## EXERCISE
State how many lines of the entries below contain the string "Where", treating uppercase and lowercase letters as different. Give only the number.

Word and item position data
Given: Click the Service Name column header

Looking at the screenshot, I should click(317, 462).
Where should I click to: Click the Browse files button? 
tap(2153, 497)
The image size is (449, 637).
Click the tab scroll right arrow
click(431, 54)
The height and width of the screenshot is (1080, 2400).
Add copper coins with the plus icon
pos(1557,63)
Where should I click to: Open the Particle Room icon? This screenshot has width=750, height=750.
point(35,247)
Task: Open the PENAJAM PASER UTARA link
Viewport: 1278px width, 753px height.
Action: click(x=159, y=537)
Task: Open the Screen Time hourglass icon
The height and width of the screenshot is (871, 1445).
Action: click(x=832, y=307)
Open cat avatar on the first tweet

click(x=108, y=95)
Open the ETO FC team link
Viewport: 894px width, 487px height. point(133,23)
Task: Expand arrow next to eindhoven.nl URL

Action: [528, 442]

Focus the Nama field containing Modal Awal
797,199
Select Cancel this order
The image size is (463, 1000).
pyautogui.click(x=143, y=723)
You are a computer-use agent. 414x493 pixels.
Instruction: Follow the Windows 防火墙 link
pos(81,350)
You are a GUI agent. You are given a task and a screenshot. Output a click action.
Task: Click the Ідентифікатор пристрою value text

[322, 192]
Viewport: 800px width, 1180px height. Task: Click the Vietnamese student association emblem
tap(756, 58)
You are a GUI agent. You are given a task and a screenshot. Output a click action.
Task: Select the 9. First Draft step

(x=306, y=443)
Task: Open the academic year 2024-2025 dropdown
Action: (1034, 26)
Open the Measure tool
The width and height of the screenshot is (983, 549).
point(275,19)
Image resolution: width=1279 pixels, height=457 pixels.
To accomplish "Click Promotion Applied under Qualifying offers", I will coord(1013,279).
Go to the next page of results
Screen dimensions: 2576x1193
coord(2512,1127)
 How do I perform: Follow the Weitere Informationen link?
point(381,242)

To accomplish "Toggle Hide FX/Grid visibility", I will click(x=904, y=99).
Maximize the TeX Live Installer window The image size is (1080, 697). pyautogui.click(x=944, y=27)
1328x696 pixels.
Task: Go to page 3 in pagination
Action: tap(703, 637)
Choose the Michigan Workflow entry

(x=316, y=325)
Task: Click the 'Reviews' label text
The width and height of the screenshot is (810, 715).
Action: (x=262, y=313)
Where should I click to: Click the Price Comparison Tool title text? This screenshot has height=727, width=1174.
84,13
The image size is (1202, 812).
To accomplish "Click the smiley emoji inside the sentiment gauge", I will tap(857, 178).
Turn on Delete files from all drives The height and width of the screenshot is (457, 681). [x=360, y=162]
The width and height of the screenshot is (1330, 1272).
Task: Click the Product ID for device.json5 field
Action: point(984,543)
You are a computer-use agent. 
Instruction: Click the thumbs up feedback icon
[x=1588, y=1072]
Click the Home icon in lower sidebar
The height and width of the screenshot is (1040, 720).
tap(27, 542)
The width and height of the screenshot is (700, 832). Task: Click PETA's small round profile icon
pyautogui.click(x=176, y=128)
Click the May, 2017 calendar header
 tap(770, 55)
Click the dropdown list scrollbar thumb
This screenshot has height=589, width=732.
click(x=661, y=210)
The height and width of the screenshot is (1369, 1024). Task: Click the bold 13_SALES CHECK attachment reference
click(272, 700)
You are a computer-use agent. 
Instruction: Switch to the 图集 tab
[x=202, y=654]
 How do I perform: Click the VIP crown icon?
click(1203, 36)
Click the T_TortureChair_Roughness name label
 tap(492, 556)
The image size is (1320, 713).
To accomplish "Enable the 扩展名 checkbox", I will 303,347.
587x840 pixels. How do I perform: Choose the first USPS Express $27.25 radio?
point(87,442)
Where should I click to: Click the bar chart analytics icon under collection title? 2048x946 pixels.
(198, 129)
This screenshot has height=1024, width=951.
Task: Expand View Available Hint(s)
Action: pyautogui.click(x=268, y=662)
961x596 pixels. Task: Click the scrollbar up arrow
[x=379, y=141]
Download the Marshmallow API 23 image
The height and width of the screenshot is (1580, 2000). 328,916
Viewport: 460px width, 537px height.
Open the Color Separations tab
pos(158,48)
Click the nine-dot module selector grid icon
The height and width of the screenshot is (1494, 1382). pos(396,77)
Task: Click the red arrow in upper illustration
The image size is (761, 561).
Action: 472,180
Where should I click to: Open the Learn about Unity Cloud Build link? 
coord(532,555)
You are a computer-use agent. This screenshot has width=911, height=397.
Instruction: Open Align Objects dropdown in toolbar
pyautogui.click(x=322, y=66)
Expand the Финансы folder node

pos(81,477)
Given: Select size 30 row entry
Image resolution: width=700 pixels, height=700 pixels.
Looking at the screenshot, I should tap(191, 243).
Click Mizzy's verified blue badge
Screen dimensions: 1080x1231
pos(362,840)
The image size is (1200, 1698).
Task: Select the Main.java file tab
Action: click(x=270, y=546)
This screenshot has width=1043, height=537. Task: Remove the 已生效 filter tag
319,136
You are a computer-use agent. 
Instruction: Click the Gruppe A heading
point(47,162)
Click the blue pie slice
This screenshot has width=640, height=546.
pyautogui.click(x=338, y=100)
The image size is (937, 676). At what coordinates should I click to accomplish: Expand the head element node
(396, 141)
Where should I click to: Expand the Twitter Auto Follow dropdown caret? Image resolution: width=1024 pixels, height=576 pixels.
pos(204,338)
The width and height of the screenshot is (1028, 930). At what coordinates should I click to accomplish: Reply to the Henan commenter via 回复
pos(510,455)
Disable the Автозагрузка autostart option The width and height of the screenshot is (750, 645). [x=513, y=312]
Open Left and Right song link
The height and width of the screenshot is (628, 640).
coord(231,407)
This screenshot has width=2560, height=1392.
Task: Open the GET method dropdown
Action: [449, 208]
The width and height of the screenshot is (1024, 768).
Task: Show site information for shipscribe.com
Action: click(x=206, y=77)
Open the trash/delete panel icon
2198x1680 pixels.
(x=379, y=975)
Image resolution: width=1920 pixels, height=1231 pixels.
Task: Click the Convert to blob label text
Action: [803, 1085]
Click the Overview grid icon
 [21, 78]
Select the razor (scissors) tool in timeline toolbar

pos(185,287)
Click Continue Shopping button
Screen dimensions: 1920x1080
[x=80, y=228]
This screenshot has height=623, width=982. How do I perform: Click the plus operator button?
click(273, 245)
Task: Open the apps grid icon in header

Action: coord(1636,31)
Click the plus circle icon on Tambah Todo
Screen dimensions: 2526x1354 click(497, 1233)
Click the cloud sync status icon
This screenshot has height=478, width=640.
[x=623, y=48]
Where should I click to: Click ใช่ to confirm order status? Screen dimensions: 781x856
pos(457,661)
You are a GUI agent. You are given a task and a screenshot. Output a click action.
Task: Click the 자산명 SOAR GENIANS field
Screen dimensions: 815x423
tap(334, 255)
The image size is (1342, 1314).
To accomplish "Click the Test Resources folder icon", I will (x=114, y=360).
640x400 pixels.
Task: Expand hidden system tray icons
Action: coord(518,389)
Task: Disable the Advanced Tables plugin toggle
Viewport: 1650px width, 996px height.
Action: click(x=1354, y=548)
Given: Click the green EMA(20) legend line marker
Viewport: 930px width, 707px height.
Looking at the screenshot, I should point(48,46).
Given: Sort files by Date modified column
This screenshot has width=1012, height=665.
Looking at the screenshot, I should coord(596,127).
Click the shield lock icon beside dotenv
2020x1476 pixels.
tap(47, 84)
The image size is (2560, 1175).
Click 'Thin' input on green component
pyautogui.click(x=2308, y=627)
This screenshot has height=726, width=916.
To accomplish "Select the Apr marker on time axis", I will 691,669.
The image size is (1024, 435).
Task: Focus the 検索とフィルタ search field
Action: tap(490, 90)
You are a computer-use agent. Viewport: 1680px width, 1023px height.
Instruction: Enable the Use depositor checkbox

## ANSWER BELOW
7